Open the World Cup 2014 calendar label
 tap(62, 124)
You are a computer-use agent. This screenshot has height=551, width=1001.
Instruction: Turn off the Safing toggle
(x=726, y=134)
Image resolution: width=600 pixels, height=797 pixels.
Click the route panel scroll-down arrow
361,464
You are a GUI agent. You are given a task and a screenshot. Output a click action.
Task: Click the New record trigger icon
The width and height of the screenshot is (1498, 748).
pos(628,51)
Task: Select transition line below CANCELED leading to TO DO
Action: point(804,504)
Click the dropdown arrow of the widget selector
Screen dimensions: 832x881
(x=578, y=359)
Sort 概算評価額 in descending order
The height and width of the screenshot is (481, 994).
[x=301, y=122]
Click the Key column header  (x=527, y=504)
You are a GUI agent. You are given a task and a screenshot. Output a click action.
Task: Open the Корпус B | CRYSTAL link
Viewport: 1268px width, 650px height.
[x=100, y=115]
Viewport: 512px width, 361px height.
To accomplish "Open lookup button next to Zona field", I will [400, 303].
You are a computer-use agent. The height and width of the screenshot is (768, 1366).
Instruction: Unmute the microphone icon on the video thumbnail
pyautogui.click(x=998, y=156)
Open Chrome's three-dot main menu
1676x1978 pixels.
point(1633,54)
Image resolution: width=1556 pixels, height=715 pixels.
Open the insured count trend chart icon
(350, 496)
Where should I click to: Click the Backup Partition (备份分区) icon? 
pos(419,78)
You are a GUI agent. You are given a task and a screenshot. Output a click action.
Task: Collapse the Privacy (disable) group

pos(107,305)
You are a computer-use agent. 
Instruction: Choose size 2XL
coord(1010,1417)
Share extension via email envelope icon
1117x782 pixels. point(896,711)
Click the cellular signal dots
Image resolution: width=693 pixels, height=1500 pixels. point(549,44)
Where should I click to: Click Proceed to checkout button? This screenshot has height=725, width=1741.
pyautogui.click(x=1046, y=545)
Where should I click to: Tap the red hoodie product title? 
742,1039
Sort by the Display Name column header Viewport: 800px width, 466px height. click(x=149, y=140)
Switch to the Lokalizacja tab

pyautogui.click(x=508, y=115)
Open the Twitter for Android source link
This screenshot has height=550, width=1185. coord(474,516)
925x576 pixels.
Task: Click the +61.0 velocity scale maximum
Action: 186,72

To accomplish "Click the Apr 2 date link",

■ ■ ■ ■ ■

- _Work to complete_
For every line of the material that holds the word "accomplish", make a copy.

- _Completed exercise_
To accomplish "Open lookup button next to Zona field", I will [400, 303].
To accomplish "Click the Apr 2 date link",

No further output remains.